During his 49 years in power, he transitioned himself from a determined revolutionary into a communist icon.

“I am saying that I will neither aspire to nor accept, I repeat, I will neither aspire to nor accept the positions of President of the State Council and Commander in Chief,” he said in Cuba’s communist party daily newspaper, Granma.

During Fidel’s rule over Cuba, he has successfully managed to withstand nine U.S. presidents, as well as 600 attempts of assassination by the CIA. He has also managed to maintain free healthcare and education systems and, as a result, Cuba currently has 98 percent literacy among its people.

Castro has also been known around the world as a controversial leader criticized for his bad relationship with the United States and violations of human rights; the people of Cuba have been split between those who have embraced him and those who have fled the country wanting nothing to do with him.

In a letter to one of the journalists of the communist Cuban newspaper, Fidel said, “My element duty is not to cling to positions, much less to stand in the way of younger persons, but rather to contribute my own experience and ideas whose modest value comes from the exceptional era that I had the privilege of living in.”

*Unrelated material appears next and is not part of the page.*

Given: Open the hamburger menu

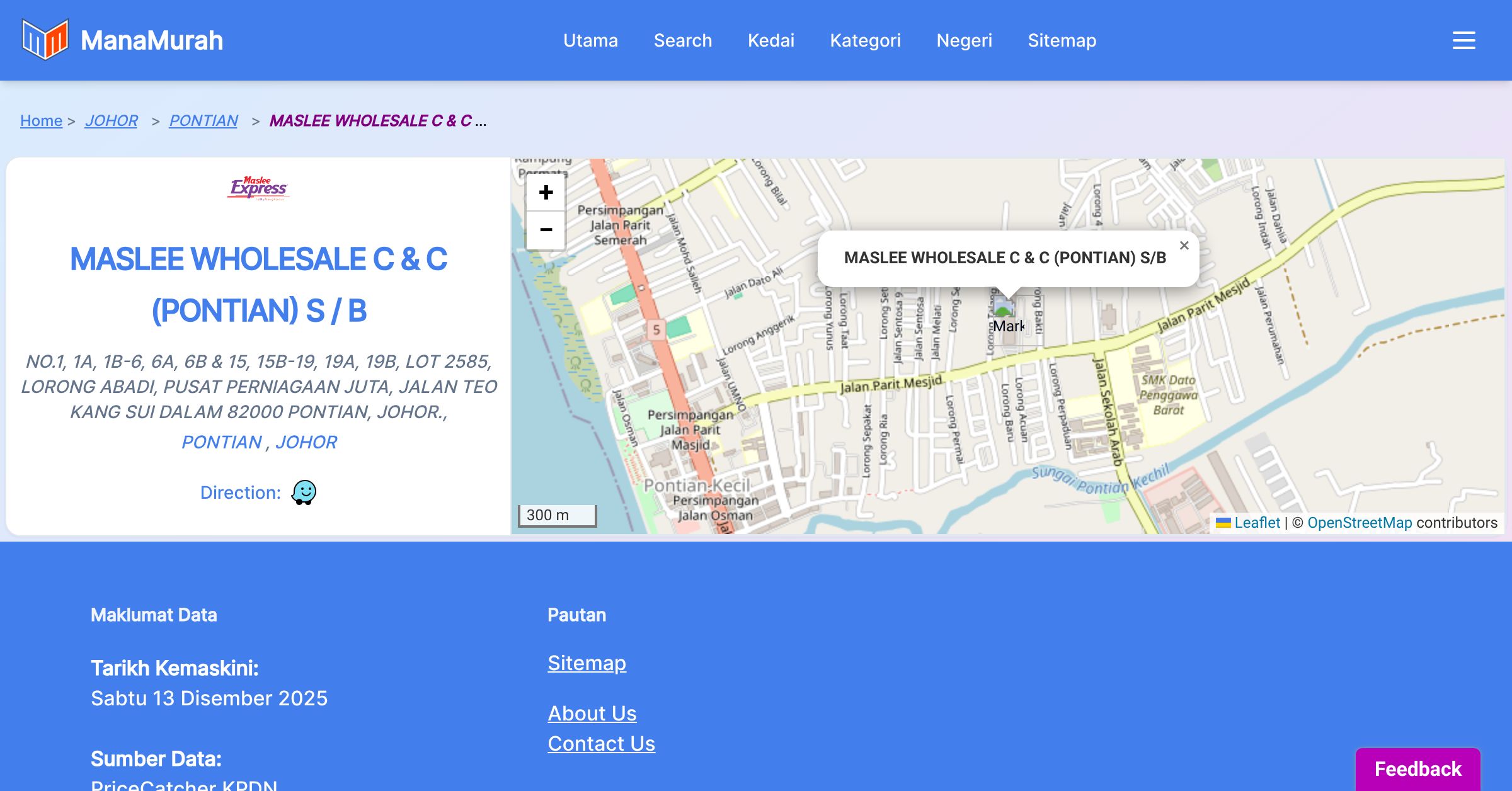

In an interview found in a Florida based newspaper, Sunsentinal, Miami-Cuban radio show host and former Cuban journalist Armando Perez Roha explained that Cuba would see no change with a newly elected leader. “I believe it’s a trick from the Castro government, a government we have been suffering for almost half a century,” he said.

He also said that Cubans should not be fooled by the exchange of power from one Castro brother to the other because it is only a silly illusion.

Castro has stepped down not only because he can no longer give his all to rule Cuba, but because he says he does not want to stand in the way of a new generation of communist power. So what really changed for Cuba?